Lynna Banning combines a lifelong love of history and literature into a satisfying career as a writer. Born in Oregon, she has lived in Northern California most of her life. Currently she lives in Felton, near Roaring Camp in the Santa Cruz Mountains, with two cats and a very nervous canary.
Lately I have been wondering... does it make sense - economic sense - to write about the Old West? What is it about the 1870's, for example, that speaks to us in 2010? If I were a sociologist or an anthropologist I might be able to address the question in terms of cultural or social issues. However, I am a writer. So, what’s the attraction for me?
I write about people. I try to create strong characters who are human, with real problems a reader can identify with. You know, the Aristotelian concepts of Man vs. Nature, Man vs. Other(s), and Man vs. Himself. So, why set my stories in the Old West? Specifically in Oregon? Even more specifically in central Oregon’s Willamette Valley?
First, because a “frontier” time and place is full of inherent conflict: the Old (Back East civilization) vs. the New (rough, tough American west); Native Americans vs. encroaching settlers; law and order vs. lawbreakers/badguys/outlaws; individual rights vs. majority rights; fish-out-of-water stories that arise when a character first braves the frontier. And so on. Life in the Old West was interesting, precarious, surprising, rough, and dangerous. And fulfilling.
Second, there’s a fascinating aspect of settings in towns that have been created out of nothing; churches, stores, houses all built by hand; railway tracks laid by the muscle power of burly Italian and tough Chinese crews; horses for transportation; one-room schoolhouses; milk from a cow; butter from a churn.

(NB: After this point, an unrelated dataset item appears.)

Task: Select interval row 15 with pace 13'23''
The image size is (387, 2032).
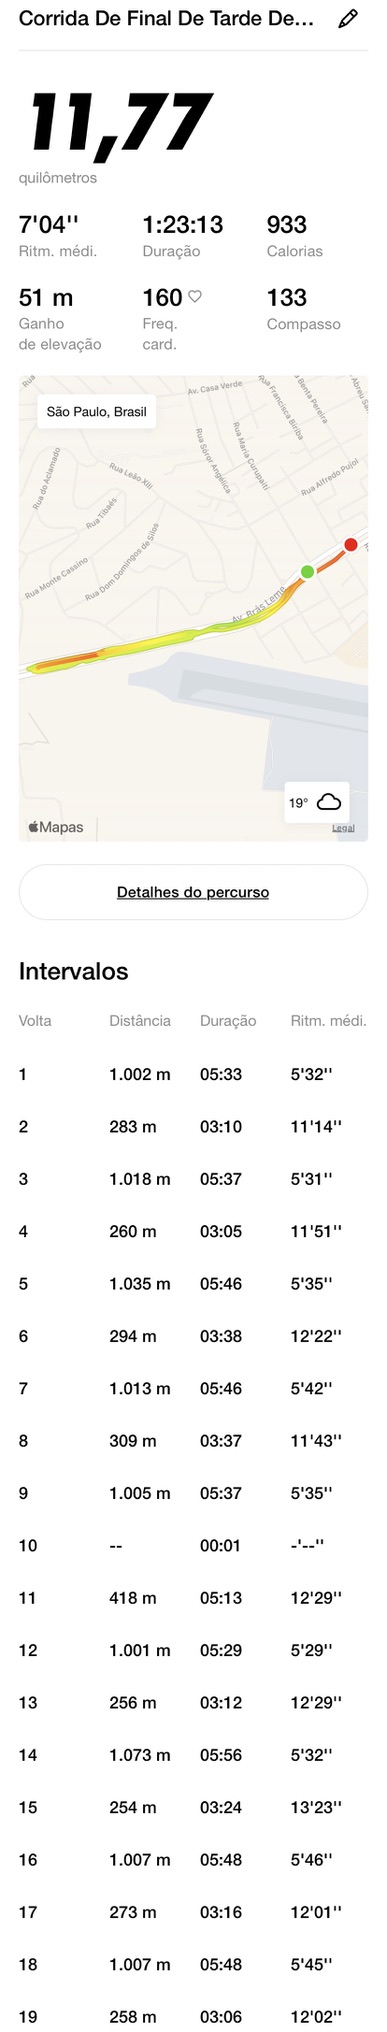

Third, the clothing fascinates me: eye-catching Stetsons, sombreros, sunbonnets; sheepskin coats; cowboy boots with jingle-bobs; string ties and bolos; tight jeans on lean, well-built men; riding skirts; frilly blouses with lace cuffs; petticoats, bloomers, and corsets; ladies lace-up high-button shoes; long swishy skirts the wind can whip up becomingly. And so on.
Fourth, I am an Oregonian. My great-grandparents (Boessen family), originally from northern Germany and Denmark, settled in central Oregon and raised 8 children. Great-Granddad was a brick mason, and half the chimneys in Coos County were built by him. My grandparents (Banning family) ranched on Oregon land and my Granddad started the first farmer’s coop in Oregon. My parents (Yarnes family) were both Oregonians; Dad was born in Salem, into a Methodist minister’s family; Mom was raised on a ranch in Dixonville (near Roseburg); she cooked for the hired men at 14 and rode bareback until she was 16.
Me? I was born in Oregon City, just south of Portland, during the year my father held his first teaching job, at Gold Beach High School. He was the English teacher, the basketball coach, and the principal. It was a very small school, with a graduating class of 7 students.
I grew up with stories about my Oregon family, handed down through the years at Thanksgiving dinners until they became like country myths: my grandparents’ rather odd courtship (Western Rose); my grandmother’s first teaching job at 16; the time my schoolteacher Dad unintentionally shot a pheasant in his corn patch with Mom’s .22 rifle at a hundred yards; the Depression years when Grandmother fed hundreds of hungry wanderers at her back door; the time when Mama’s brother rubbed bubblegum into her new hairdo; the time when . . .
For me, the Old West, and Oregon, are full of rich memories (and imaginings) of what life had been like for settlers, ranchers, Native Americans, schoolteachers, lawmen, and everyone else who peopled the frontier.